I go home to the coast
It starts to rain I paddle out on the water alone
Taste the salt and taste the pain
I’m not thinking of you again
Summer dies and swells rise
The sun goes down in my eyes
See this rolling wave
Darkly coming to take me home

As another aside, my daughter Hannah won a local radio-station contest in late 1998 for free tickets to a Third Eye Blind concert at the Santa Barabra Bowl.
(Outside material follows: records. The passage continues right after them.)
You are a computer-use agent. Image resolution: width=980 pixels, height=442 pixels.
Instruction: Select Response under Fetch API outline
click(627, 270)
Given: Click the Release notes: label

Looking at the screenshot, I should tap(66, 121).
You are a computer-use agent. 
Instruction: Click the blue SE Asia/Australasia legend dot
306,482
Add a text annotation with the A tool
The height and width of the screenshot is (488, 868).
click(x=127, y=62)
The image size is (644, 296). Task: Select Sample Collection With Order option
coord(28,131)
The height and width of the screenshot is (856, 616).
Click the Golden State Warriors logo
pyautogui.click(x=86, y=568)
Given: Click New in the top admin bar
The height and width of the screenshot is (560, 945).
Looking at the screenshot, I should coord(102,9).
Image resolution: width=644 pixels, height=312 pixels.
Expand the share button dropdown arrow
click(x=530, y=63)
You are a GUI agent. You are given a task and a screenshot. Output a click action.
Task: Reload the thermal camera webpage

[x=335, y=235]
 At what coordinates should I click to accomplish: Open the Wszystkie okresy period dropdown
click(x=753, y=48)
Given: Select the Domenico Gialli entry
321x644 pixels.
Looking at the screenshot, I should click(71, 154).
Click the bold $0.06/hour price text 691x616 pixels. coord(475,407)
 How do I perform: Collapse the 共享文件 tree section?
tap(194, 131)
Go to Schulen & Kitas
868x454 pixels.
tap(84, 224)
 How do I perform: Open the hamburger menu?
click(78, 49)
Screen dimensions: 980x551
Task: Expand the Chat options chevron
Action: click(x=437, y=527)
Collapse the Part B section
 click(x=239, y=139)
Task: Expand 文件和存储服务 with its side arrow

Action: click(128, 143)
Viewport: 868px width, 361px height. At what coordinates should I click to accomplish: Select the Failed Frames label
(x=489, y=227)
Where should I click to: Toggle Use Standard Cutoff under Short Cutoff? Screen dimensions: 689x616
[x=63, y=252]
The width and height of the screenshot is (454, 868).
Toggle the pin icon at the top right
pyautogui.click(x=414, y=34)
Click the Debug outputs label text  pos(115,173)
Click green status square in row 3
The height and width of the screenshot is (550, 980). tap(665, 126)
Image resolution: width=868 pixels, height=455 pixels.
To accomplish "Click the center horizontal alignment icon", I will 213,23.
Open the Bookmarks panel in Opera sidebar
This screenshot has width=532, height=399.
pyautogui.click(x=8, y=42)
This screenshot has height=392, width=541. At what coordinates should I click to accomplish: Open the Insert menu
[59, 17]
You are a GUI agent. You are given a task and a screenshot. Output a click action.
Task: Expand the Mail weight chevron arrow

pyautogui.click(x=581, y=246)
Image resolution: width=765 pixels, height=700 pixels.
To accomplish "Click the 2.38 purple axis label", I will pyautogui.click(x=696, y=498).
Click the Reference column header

She even got her picture taken with the group’s frontman, Stephen Jenkins, and still has the photos packed away somewhere.

Anyway, the album spawned a shitload of hits, “Semi-Charmed Life,” “Jumper,” “Graduate,” among others, but nothing in the class of ‘Motorcycle Drive By‘ — I consider it an all-time classic:

Still in the 1990s, another ‘Stairway‘ in a different direction — Live’s “Lightning Crashes,” which paints a kind of terrible wrinkle in life, with a full-throttle, emotional sound to convey the sense of tragedy.
Another favorite I haven’t listened to in a way-long time.
Here goes:

Next on the playlist, “Soma” by The Smashing Pumpkins, not one of my favorite bands nor song (never cared for the sound of Billy Corgan’s weird-ass voice), and doesn’t start to rock-stairway until halfway through a kind of sad, slow build — does pluck rough for a while, though:

After that whine, the wondrous Fleetwood Mac with “The Chain,” which squeals out after some poetic self-bashing:

There are probably a lot of songs similar in nature out there, but as I mentioned above, I can’t think of them. At least not right now — you might know of many more.

And to close out this serenade, Wayne’s background moves on a certain guitar:

Stairway‘ denied or not, once again here we are…

(Illustration out front: ‘Shelter in the Storm,” found here.)